Remember the paperwhites ordered and planted in-ground in November? The frost and radiational cooling has not affected them in the least. I suspect they will come back next year with even fuller foliage. That is if they reappear with the same vigor my neighbor's do. Hers have been in the ground for a number of years successfully returning each winter.
I've actually had thoughts of "how to design every currently freeze-scorched area with camellias". It was fleeting but still ... a thought. What a fabulously versatile shrub! The shiny green jagged-edged leaves provide enough interest in summer time to suit me.
And the abundant bursting buds of winter, not at all fazed by freezing temperatures, have caused me to fall in love anew with this rugged southern ornamental beauty.
An inflorescence spiking up from a passalong Aechmea gamosepala has surprisingly not shown any signs of intimidation from the wintry cold. It is tucked among other evergreens and likely snuggling in their warmth.
Saw palmettos are one of my all-time favorite Florida natives. These beautifully green and palm-like (in appearance) shrubs can take severe drought as easily as severe cold. Wildlife of all kinds make use of the flowers and fruits they produce. When I see them (anywhere) they just say "Florida" to me.
In an ongoing and purposeful effort to increase the numbers of unswerving and hardy plants to my garden it is particularly fulfilling to make note of what has thrived through summer droughts as well as extra-harsh winters.

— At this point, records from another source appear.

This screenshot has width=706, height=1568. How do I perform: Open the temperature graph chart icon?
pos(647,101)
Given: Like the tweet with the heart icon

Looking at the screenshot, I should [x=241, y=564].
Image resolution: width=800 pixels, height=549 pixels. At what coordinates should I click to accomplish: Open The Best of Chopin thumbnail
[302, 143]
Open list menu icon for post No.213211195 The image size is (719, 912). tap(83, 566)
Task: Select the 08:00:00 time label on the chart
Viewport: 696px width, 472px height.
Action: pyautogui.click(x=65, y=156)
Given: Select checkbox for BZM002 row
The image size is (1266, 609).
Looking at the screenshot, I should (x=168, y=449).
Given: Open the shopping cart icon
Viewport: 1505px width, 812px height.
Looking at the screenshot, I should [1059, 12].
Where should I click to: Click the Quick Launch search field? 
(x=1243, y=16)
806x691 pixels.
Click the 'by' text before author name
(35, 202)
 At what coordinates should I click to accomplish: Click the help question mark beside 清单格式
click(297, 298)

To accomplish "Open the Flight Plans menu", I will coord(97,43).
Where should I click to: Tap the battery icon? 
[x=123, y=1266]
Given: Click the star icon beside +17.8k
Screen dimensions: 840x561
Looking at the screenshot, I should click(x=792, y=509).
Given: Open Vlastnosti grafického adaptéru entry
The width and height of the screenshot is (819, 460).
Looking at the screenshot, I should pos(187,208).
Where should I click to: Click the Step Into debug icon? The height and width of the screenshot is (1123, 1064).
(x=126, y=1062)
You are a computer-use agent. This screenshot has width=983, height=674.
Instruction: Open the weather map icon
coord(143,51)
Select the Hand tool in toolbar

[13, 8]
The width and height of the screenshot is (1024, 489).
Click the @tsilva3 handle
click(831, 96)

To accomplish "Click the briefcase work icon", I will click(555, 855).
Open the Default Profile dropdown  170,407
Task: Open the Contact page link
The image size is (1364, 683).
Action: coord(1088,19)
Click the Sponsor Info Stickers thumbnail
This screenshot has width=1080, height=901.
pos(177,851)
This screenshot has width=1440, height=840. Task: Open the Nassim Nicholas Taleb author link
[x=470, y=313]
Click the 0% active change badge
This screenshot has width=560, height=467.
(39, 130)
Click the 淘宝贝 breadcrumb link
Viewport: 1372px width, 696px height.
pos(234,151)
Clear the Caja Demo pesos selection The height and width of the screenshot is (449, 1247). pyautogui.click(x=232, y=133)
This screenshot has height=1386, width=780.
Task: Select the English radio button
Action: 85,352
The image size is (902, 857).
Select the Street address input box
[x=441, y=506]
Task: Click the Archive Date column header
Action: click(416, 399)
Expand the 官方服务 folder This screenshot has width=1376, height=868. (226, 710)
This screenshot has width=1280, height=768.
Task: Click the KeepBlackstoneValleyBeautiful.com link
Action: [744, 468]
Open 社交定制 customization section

Zamia pumila Coontie palms are a reliable Florida native cycad. The glossy, narrow evergreen leaves sustain Florida's winters and frost in my garden without damage. I've gradually added many of these robust shrubs over the last few years to maintain a quality display of foundational plants through the toughest seasons.
For the third year in a row Florida has been bombarded with blasts of artic air cold enough to take our tropical plants to the ground and even some of our much loved perennials.
December 2010 is now officially the coldest December on record since record-keeping began with an avg. temp set at 53.2.
At the feet of coonties is Sisyrinchium angustifolium blue-eyed grass in clumps of linear evergreen loveliness. A Florida native that especially perks up with cooler weather and will bloom tiny but sweet blue flowers as winter transitions to spring. This is one that easily divides for spreading its joy throughout the garden.
Another year round performer with wonderfully enduring attributes is the dwarf variety of a Florida native Viburnum obovatum Walter's Viburnum 'Mrs. Schiller's Delight'. Tiny white flower clusters will cover the bush in mid to late winter making it a favorite to the pollinators. I'm using them throughout the garden as specimen plants in a variety of settings. This one placed at the perimeter of the circle garden among complementary variegated aztec grasses, african irises and confederate jasmine on an arbor in the background. Each of these remain shining stars in my post-freeze winter garden.
As I began gathering photos/plant files for this entry it quickly turned into a very lengthy list of plants that have been good survivors for my Florida garden. Many of them not showy in their own right but nevertheless each one meeting a new standard of 1) ability to sustain the garden in our hot and humid summers and 2) to keep performing through sudden and/or frequent dips to freezing.